Problem ->
Nothing outside the range below should be printed. Output exactly the lines from the line with "Instruction: Select the Include option" to the line with "521x437 pixels.", both included.

Material supplied ->
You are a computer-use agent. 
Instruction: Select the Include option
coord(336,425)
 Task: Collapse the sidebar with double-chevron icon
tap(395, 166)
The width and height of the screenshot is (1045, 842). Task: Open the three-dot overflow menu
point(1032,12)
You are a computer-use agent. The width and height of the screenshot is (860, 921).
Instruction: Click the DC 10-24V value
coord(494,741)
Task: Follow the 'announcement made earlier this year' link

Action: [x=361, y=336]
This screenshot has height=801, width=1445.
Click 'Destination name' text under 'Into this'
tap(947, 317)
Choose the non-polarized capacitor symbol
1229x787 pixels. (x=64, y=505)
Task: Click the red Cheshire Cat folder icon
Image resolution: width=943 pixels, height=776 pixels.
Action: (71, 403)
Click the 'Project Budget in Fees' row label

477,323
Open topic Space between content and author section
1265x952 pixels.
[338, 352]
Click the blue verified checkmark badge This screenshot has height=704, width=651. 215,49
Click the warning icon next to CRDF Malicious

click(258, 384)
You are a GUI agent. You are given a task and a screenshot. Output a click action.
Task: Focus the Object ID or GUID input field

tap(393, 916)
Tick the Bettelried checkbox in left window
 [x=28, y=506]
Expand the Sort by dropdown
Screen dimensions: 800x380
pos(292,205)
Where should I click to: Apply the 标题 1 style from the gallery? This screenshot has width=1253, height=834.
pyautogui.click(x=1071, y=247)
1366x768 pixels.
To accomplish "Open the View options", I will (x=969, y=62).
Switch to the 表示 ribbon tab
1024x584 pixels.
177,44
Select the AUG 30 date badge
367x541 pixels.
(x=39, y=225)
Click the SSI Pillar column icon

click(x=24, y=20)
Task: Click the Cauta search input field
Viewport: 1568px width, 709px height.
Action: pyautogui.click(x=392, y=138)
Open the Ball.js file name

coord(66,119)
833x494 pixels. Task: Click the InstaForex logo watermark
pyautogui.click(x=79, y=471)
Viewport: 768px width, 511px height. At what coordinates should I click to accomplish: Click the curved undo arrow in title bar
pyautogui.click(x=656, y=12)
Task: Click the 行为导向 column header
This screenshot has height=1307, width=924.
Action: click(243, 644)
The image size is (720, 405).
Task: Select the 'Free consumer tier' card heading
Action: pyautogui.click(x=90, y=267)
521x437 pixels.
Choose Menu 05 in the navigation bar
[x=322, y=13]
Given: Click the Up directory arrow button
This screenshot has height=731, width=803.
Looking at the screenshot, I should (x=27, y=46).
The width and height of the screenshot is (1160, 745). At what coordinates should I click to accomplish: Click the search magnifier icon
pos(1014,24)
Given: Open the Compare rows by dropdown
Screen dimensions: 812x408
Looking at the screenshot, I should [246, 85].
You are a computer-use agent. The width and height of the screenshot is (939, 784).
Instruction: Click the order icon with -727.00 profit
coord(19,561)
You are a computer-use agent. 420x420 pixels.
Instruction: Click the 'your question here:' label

Exercise answer ->
Instruction: Select the Include option
coord(336,425)
 Task: Collapse the sidebar with double-chevron icon
tap(395, 166)
The width and height of the screenshot is (1045, 842). Task: Open the three-dot overflow menu
point(1032,12)
You are a computer-use agent. The width and height of the screenshot is (860, 921).
Instruction: Click the DC 10-24V value
coord(494,741)
Task: Follow the 'announcement made earlier this year' link

Action: [x=361, y=336]
This screenshot has height=801, width=1445.
Click 'Destination name' text under 'Into this'
tap(947, 317)
Choose the non-polarized capacitor symbol
1229x787 pixels. (x=64, y=505)
Task: Click the red Cheshire Cat folder icon
Image resolution: width=943 pixels, height=776 pixels.
Action: (71, 403)
Click the 'Project Budget in Fees' row label

477,323
Open topic Space between content and author section
1265x952 pixels.
[338, 352]
Click the blue verified checkmark badge This screenshot has height=704, width=651. 215,49
Click the warning icon next to CRDF Malicious

click(258, 384)
You are a GUI agent. You are given a task and a screenshot. Output a click action.
Task: Focus the Object ID or GUID input field

tap(393, 916)
Tick the Bettelried checkbox in left window
 [x=28, y=506]
Expand the Sort by dropdown
Screen dimensions: 800x380
pos(292,205)
Where should I click to: Apply the 标题 1 style from the gallery? This screenshot has width=1253, height=834.
pyautogui.click(x=1071, y=247)
1366x768 pixels.
To accomplish "Open the View options", I will (x=969, y=62).
Switch to the 表示 ribbon tab
1024x584 pixels.
177,44
Select the AUG 30 date badge
367x541 pixels.
(x=39, y=225)
Click the SSI Pillar column icon

click(x=24, y=20)
Task: Click the Cauta search input field
Viewport: 1568px width, 709px height.
Action: pyautogui.click(x=392, y=138)
Open the Ball.js file name

coord(66,119)
833x494 pixels. Task: Click the InstaForex logo watermark
pyautogui.click(x=79, y=471)
Viewport: 768px width, 511px height. At what coordinates should I click to accomplish: Click the curved undo arrow in title bar
pyautogui.click(x=656, y=12)
Task: Click the 行为导向 column header
This screenshot has height=1307, width=924.
Action: click(243, 644)
The image size is (720, 405).
Task: Select the 'Free consumer tier' card heading
Action: pyautogui.click(x=90, y=267)
521x437 pixels.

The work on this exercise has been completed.